Getting browser-use to run reliably was the hardest engineering challenge. Lambda has a 250 MB deployment package limit and a 15 minute execution cap — fine for most things, but browser-use with its Python dependencies and Playwright binaries blows past both. The solution was ECS: a containerised Python service with the full browser-use stack, connected to Steel's cloud Chrome via CDP. Getting Playwright Core (TypeScript) and browser-use (Python) to share the same Steel CDP session cleanly — so one could record while the other executes — took significant iteration.

Uploading files into a remote Steel browser session securely was another real challenge. We could not give the agent access to S3 directly.

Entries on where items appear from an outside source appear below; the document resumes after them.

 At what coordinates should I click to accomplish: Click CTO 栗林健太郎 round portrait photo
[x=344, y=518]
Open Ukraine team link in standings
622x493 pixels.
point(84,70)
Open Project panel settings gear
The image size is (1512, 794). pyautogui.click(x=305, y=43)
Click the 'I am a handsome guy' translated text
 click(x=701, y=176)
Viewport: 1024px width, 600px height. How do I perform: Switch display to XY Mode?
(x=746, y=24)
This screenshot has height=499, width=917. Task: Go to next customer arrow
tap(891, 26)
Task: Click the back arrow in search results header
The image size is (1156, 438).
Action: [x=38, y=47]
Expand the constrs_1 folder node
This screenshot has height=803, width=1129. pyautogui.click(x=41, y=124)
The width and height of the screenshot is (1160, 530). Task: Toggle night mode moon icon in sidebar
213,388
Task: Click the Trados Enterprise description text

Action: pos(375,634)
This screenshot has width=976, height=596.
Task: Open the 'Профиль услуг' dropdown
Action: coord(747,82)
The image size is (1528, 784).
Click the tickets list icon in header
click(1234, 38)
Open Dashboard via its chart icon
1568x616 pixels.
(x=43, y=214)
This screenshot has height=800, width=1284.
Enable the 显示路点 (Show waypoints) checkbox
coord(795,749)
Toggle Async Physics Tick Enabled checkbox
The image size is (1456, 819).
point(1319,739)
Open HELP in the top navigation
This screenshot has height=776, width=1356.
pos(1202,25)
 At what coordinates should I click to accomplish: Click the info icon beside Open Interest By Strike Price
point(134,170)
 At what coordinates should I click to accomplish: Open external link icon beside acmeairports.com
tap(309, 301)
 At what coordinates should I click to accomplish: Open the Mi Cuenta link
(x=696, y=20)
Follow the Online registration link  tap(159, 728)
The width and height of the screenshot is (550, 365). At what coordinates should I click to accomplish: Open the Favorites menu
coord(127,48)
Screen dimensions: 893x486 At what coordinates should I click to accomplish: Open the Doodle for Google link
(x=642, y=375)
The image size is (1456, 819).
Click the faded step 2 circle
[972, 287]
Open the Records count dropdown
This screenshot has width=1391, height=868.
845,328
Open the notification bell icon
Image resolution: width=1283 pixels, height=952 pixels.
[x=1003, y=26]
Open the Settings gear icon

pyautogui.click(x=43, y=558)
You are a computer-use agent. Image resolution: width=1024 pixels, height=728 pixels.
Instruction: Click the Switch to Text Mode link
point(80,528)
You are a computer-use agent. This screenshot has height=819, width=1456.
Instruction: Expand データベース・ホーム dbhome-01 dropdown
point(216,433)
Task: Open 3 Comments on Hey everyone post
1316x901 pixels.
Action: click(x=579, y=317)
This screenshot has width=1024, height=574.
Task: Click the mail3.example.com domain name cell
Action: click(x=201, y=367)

Instead we built a pipeline: S3 GetObject → Buffer → Steel Files API (POST /v1/sessions/{id}/files) → VM path embedded in the agent prompt → browser-use upload_file with that path. The agent never touches S3 credentials.

Aurora DSQL's DDL transaction requirements caught us off guard. Standard migration libraries send multiple DDL statements in a single transaction, which DSQL rejects. We wrote a custom migration runner that splits each SQL file on semicolons and executes each statement in its own transaction.

What we learned

Building for law forces precision. Every claim the AI makes, every document it generates, every form it fills, there is real professional and legal consequence if it is wrong. That raised the bar on how we thought about tool design, prompt engineering, and agent control. The lawyer-in-the-loop browser interface (live view with intervention capability) exists because full autonomy is not appropriate here.

What's next for Agently

Real-time collaborative document editing. Native billing and time-tracking. Expanded court jurisdiction support beyond South Africa. A client portal for document sharing and e-signatures. And deeper workflow automation so entire matter types, conveyancing, deceased estates and civil disputes can be handled with minimal manual touchpoints.